### Records for the exercise
>>>

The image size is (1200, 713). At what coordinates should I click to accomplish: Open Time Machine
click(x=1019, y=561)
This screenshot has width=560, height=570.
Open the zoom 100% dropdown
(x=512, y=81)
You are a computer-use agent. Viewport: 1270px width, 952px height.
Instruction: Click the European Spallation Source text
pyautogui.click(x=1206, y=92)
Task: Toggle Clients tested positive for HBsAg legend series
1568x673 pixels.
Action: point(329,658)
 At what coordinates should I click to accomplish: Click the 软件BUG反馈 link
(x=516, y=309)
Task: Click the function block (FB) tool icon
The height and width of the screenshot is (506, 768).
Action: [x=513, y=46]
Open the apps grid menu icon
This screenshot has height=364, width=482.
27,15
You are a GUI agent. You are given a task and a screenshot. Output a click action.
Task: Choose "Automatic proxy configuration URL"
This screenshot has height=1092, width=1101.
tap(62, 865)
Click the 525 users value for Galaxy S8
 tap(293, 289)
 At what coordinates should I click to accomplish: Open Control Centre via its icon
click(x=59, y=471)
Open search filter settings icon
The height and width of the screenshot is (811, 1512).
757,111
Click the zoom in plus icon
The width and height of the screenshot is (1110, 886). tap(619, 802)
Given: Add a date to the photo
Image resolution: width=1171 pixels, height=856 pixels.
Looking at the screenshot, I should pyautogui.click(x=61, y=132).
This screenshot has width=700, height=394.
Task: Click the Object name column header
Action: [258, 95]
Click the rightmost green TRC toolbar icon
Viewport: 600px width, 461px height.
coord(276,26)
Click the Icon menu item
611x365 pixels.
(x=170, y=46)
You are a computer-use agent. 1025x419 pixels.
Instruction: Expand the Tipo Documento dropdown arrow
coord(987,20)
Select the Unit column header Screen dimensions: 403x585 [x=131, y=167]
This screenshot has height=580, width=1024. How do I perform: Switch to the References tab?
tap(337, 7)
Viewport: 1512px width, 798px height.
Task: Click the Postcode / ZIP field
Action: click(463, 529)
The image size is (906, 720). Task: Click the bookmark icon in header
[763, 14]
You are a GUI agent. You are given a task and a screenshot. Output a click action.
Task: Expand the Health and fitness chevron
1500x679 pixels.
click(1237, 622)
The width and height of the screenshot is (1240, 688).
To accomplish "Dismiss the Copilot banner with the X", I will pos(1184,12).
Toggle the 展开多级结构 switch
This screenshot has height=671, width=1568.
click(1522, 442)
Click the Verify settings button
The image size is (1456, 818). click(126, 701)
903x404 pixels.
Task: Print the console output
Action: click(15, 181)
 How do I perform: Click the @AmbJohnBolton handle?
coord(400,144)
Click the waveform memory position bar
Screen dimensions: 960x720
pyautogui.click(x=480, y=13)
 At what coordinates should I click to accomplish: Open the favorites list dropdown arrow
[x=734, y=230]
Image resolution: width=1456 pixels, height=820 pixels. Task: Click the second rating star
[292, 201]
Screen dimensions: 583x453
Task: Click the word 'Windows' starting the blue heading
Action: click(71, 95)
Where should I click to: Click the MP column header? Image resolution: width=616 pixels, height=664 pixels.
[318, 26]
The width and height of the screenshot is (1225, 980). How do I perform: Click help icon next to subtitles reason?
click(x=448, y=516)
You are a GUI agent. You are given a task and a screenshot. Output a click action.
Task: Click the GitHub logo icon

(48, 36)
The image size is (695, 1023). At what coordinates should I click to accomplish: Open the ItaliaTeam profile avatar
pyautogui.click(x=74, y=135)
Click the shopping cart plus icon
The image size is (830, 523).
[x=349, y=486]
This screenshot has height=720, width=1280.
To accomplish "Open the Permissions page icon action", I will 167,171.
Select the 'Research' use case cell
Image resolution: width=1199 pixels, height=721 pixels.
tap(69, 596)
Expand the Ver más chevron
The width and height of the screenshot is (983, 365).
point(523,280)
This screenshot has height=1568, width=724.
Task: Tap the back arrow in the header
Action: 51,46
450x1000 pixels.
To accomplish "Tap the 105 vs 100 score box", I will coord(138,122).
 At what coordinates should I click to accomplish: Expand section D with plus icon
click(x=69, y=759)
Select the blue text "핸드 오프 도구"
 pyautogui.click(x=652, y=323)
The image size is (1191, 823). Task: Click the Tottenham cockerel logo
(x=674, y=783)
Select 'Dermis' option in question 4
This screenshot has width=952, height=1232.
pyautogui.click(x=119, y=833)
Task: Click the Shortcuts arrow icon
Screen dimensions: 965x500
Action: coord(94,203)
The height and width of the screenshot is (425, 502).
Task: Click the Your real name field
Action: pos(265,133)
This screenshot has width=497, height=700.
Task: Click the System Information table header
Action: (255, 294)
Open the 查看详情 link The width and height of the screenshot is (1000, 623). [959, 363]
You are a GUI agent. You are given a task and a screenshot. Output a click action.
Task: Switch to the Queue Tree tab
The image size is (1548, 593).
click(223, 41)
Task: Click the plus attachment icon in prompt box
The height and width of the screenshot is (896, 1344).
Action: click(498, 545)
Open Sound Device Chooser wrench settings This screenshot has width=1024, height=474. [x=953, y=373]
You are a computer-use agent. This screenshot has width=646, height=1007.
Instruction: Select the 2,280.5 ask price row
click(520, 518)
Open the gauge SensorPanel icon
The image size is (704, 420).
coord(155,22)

<<<

Transcribe each entry precisely, missing none.

### Answer to the exercise
The image size is (1200, 713). At what coordinates should I click to accomplish: Open Time Machine
click(x=1019, y=561)
This screenshot has width=560, height=570.
Open the zoom 100% dropdown
(x=512, y=81)
You are a computer-use agent. Viewport: 1270px width, 952px height.
Instruction: Click the European Spallation Source text
pyautogui.click(x=1206, y=92)
Task: Toggle Clients tested positive for HBsAg legend series
1568x673 pixels.
Action: point(329,658)
 At what coordinates should I click to accomplish: Click the 软件BUG反馈 link
(x=516, y=309)
Task: Click the function block (FB) tool icon
The height and width of the screenshot is (506, 768).
Action: [x=513, y=46]
Open the apps grid menu icon
This screenshot has height=364, width=482.
27,15
You are a GUI agent. You are given a task and a screenshot. Output a click action.
Task: Choose "Automatic proxy configuration URL"
This screenshot has height=1092, width=1101.
tap(62, 865)
Click the 525 users value for Galaxy S8
 tap(293, 289)
 At what coordinates should I click to accomplish: Open Control Centre via its icon
click(x=59, y=471)
Open search filter settings icon
The height and width of the screenshot is (811, 1512).
757,111
Click the zoom in plus icon
The width and height of the screenshot is (1110, 886). tap(619, 802)
Given: Add a date to the photo
Image resolution: width=1171 pixels, height=856 pixels.
Looking at the screenshot, I should pyautogui.click(x=61, y=132).
This screenshot has width=700, height=394.
Task: Click the Object name column header
Action: [258, 95]
Click the rightmost green TRC toolbar icon
Viewport: 600px width, 461px height.
coord(276,26)
Click the Icon menu item
611x365 pixels.
(x=170, y=46)
You are a computer-use agent. 1025x419 pixels.
Instruction: Expand the Tipo Documento dropdown arrow
coord(987,20)
Select the Unit column header Screen dimensions: 403x585 [x=131, y=167]
This screenshot has height=580, width=1024. How do I perform: Switch to the References tab?
tap(337, 7)
Viewport: 1512px width, 798px height.
Task: Click the Postcode / ZIP field
Action: click(463, 529)
The image size is (906, 720). Task: Click the bookmark icon in header
[763, 14]
You are a GUI agent. You are given a task and a screenshot. Output a click action.
Task: Expand the Health and fitness chevron
1500x679 pixels.
click(1237, 622)
The width and height of the screenshot is (1240, 688).
To accomplish "Dismiss the Copilot banner with the X", I will pos(1184,12).
Toggle the 展开多级结构 switch
This screenshot has height=671, width=1568.
click(1522, 442)
Click the Verify settings button
The image size is (1456, 818). click(126, 701)
903x404 pixels.
Task: Print the console output
Action: click(15, 181)
 How do I perform: Click the @AmbJohnBolton handle?
coord(400,144)
Click the waveform memory position bar
Screen dimensions: 960x720
pyautogui.click(x=480, y=13)
 At what coordinates should I click to accomplish: Open the favorites list dropdown arrow
[x=734, y=230]
Image resolution: width=1456 pixels, height=820 pixels. Task: Click the second rating star
[292, 201]
Screen dimensions: 583x453
Task: Click the word 'Windows' starting the blue heading
Action: click(71, 95)
Where should I click to: Click the MP column header? Image resolution: width=616 pixels, height=664 pixels.
[318, 26]
The width and height of the screenshot is (1225, 980). How do I perform: Click help icon next to subtitles reason?
click(x=448, y=516)
You are a GUI agent. You are given a task and a screenshot. Output a click action.
Task: Click the GitHub logo icon

(48, 36)
The image size is (695, 1023). At what coordinates should I click to accomplish: Open the ItaliaTeam profile avatar
pyautogui.click(x=74, y=135)
Click the shopping cart plus icon
The image size is (830, 523).
[x=349, y=486]
This screenshot has height=720, width=1280.
To accomplish "Open the Permissions page icon action", I will 167,171.
Select the 'Research' use case cell
Image resolution: width=1199 pixels, height=721 pixels.
tap(69, 596)
Expand the Ver más chevron
The width and height of the screenshot is (983, 365).
point(523,280)
This screenshot has height=1568, width=724.
Task: Tap the back arrow in the header
Action: 51,46
450x1000 pixels.
To accomplish "Tap the 105 vs 100 score box", I will coord(138,122).
 At what coordinates should I click to accomplish: Expand section D with plus icon
click(x=69, y=759)
Select the blue text "핸드 오프 도구"
 pyautogui.click(x=652, y=323)
The image size is (1191, 823). Task: Click the Tottenham cockerel logo
(x=674, y=783)
Select 'Dermis' option in question 4
This screenshot has width=952, height=1232.
pyautogui.click(x=119, y=833)
Task: Click the Shortcuts arrow icon
Screen dimensions: 965x500
Action: coord(94,203)
The height and width of the screenshot is (425, 502).
Task: Click the Your real name field
Action: pos(265,133)
This screenshot has width=497, height=700.
Task: Click the System Information table header
Action: (255, 294)
Open the 查看详情 link The width and height of the screenshot is (1000, 623). [959, 363]
You are a GUI agent. You are given a task and a screenshot. Output a click action.
Task: Switch to the Queue Tree tab
The image size is (1548, 593).
click(223, 41)
Task: Click the plus attachment icon in prompt box
The height and width of the screenshot is (896, 1344).
Action: click(498, 545)
Open Sound Device Chooser wrench settings This screenshot has width=1024, height=474. [x=953, y=373]
You are a computer-use agent. This screenshot has width=646, height=1007.
Instruction: Select the 2,280.5 ask price row
click(520, 518)
Open the gauge SensorPanel icon
The image size is (704, 420).
coord(155,22)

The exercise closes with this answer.